> [WHAT THE EXERCISE ASKS] I need the lines below from the one with "You are a computer-use" down to the one with "Image resolution: width=600" reproduced exactly, both ends included, and nothing else.

> [PROVIDED RECORDS]
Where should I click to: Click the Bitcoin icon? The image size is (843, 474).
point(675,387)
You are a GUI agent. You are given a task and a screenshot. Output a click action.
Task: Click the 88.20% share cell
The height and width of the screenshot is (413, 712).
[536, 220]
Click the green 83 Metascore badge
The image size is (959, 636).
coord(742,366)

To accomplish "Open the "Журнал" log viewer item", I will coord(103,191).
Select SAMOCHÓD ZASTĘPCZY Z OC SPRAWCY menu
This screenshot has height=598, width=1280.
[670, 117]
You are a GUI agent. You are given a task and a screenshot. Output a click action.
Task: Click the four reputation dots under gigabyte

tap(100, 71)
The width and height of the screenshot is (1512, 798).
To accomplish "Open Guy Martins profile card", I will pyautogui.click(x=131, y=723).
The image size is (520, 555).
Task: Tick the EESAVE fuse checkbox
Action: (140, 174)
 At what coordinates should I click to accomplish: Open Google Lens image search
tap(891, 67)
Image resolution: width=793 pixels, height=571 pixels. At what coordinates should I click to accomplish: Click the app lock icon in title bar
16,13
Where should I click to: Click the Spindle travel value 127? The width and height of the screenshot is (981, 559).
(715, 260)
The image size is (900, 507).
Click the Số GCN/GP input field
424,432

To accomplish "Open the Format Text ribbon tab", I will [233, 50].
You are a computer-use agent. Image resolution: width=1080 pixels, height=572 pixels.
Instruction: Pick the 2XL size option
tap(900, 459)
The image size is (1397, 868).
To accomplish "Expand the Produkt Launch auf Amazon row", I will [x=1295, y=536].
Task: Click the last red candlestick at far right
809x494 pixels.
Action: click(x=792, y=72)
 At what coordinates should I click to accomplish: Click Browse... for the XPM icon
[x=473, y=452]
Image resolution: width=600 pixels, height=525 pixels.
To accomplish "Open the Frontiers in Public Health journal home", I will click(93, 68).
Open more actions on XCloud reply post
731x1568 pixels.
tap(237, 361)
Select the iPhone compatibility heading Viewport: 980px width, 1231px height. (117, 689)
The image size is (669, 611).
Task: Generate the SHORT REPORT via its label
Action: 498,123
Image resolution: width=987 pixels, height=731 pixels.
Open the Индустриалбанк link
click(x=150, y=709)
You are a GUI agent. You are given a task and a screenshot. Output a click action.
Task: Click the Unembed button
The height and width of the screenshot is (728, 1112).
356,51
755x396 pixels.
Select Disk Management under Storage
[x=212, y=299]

> [RESPONSE BOX]
You are a computer-use agent. Image resolution: width=1080 pixels, height=572 pixels.
Instruction: Pick the 2XL size option
tap(900, 459)
The image size is (1397, 868).
To accomplish "Expand the Produkt Launch auf Amazon row", I will [x=1295, y=536].
Task: Click the last red candlestick at far right
809x494 pixels.
Action: click(x=792, y=72)
 At what coordinates should I click to accomplish: Click Browse... for the XPM icon
[x=473, y=452]
Image resolution: width=600 pixels, height=525 pixels.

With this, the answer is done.